- Opening Delimiter -
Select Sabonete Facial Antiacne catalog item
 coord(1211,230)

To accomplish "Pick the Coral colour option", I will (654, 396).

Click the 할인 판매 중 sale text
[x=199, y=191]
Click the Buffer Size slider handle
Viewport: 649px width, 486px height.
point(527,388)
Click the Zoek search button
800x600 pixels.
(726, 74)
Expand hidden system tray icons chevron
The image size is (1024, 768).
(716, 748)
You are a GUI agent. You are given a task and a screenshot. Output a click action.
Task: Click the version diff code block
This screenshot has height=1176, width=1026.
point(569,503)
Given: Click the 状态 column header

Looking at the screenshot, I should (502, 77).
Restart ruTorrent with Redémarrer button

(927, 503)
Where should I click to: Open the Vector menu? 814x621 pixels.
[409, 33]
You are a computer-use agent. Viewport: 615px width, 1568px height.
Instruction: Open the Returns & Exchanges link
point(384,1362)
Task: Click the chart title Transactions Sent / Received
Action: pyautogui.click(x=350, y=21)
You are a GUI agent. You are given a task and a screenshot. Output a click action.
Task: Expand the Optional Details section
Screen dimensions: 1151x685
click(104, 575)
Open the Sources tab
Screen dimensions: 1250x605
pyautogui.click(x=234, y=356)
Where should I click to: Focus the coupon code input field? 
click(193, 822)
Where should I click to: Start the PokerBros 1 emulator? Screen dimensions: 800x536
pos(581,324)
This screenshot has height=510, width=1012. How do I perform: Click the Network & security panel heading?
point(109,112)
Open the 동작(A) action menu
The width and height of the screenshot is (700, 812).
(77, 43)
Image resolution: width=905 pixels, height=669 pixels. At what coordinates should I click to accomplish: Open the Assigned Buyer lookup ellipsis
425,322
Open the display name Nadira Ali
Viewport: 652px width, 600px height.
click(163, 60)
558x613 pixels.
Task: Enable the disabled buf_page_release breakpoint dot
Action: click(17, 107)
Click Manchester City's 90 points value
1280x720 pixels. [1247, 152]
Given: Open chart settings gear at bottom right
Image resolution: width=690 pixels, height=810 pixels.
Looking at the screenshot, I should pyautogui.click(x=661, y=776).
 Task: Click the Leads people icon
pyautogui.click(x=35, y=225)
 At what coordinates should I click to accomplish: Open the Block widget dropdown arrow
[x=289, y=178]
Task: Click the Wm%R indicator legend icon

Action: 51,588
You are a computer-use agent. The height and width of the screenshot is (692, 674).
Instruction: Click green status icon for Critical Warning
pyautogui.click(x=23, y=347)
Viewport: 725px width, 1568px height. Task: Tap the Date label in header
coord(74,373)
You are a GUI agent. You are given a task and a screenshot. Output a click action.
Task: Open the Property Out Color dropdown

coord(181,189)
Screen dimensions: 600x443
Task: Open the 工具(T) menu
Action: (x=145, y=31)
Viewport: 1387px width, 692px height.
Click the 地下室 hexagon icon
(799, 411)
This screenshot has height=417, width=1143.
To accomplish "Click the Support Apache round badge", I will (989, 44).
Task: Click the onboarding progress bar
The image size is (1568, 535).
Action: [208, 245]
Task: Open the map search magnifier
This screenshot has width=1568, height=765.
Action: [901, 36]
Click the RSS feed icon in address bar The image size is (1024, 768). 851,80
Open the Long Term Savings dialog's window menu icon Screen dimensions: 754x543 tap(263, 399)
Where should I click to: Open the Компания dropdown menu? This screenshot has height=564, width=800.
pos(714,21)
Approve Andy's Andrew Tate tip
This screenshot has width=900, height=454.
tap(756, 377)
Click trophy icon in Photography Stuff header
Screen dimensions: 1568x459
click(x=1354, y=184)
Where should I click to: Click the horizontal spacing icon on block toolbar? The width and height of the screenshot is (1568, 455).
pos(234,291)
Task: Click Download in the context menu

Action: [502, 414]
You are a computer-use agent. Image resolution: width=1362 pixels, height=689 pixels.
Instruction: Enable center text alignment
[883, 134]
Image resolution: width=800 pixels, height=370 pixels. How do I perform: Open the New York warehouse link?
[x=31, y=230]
- Closing Delimiter -
→ **Brief**: Transcribe all of the data, keeping every line identical.

→ **Answer section**:
Select Sabonete Facial Antiacne catalog item
 coord(1211,230)

To accomplish "Pick the Coral colour option", I will (654, 396).

Click the 할인 판매 중 sale text
[x=199, y=191]
Click the Buffer Size slider handle
Viewport: 649px width, 486px height.
point(527,388)
Click the Zoek search button
800x600 pixels.
(726, 74)
Expand hidden system tray icons chevron
The image size is (1024, 768).
(716, 748)
You are a GUI agent. You are given a task and a screenshot. Output a click action.
Task: Click the version diff code block
This screenshot has height=1176, width=1026.
point(569,503)
Given: Click the 状态 column header

Looking at the screenshot, I should (502, 77).
Restart ruTorrent with Redémarrer button

(927, 503)
Where should I click to: Open the Vector menu? 814x621 pixels.
[409, 33]
You are a computer-use agent. Viewport: 615px width, 1568px height.
Instruction: Open the Returns & Exchanges link
point(384,1362)
Task: Click the chart title Transactions Sent / Received
Action: pyautogui.click(x=350, y=21)
You are a GUI agent. You are given a task and a screenshot. Output a click action.
Task: Expand the Optional Details section
Screen dimensions: 1151x685
click(104, 575)
Open the Sources tab
Screen dimensions: 1250x605
pyautogui.click(x=234, y=356)
Where should I click to: Focus the coupon code input field? 
click(193, 822)
Where should I click to: Start the PokerBros 1 emulator? Screen dimensions: 800x536
pos(581,324)
This screenshot has height=510, width=1012. How do I perform: Click the Network & security panel heading?
point(109,112)
Open the 동작(A) action menu
The width and height of the screenshot is (700, 812).
(77, 43)
Image resolution: width=905 pixels, height=669 pixels. At what coordinates should I click to accomplish: Open the Assigned Buyer lookup ellipsis
425,322
Open the display name Nadira Ali
Viewport: 652px width, 600px height.
click(163, 60)
558x613 pixels.
Task: Enable the disabled buf_page_release breakpoint dot
Action: click(17, 107)
Click Manchester City's 90 points value
1280x720 pixels. [1247, 152]
Given: Open chart settings gear at bottom right
Image resolution: width=690 pixels, height=810 pixels.
Looking at the screenshot, I should pyautogui.click(x=661, y=776).
 Task: Click the Leads people icon
pyautogui.click(x=35, y=225)
 At what coordinates should I click to accomplish: Open the Block widget dropdown arrow
[x=289, y=178]
Task: Click the Wm%R indicator legend icon

Action: 51,588
You are a computer-use agent. The height and width of the screenshot is (692, 674).
Instruction: Click green status icon for Critical Warning
pyautogui.click(x=23, y=347)
Viewport: 725px width, 1568px height. Task: Tap the Date label in header
coord(74,373)
You are a GUI agent. You are given a task and a screenshot. Output a click action.
Task: Open the Property Out Color dropdown

coord(181,189)
Screen dimensions: 600x443
Task: Open the 工具(T) menu
Action: (x=145, y=31)
Viewport: 1387px width, 692px height.
Click the 地下室 hexagon icon
(799, 411)
This screenshot has height=417, width=1143.
To accomplish "Click the Support Apache round badge", I will (989, 44).
Task: Click the onboarding progress bar
The image size is (1568, 535).
Action: [208, 245]
Task: Open the map search magnifier
This screenshot has width=1568, height=765.
Action: [901, 36]
Click the RSS feed icon in address bar The image size is (1024, 768). 851,80
Open the Long Term Savings dialog's window menu icon Screen dimensions: 754x543 tap(263, 399)
Where should I click to: Open the Компания dropdown menu? This screenshot has height=564, width=800.
pos(714,21)
Approve Andy's Andrew Tate tip
This screenshot has width=900, height=454.
tap(756, 377)
Click trophy icon in Photography Stuff header
Screen dimensions: 1568x459
click(x=1354, y=184)
Where should I click to: Click the horizontal spacing icon on block toolbar? The width and height of the screenshot is (1568, 455).
pos(234,291)
Task: Click Download in the context menu

Action: [502, 414]
You are a computer-use agent. Image resolution: width=1362 pixels, height=689 pixels.
Instruction: Enable center text alignment
[883, 134]
Image resolution: width=800 pixels, height=370 pixels. How do I perform: Open the New York warehouse link?
[x=31, y=230]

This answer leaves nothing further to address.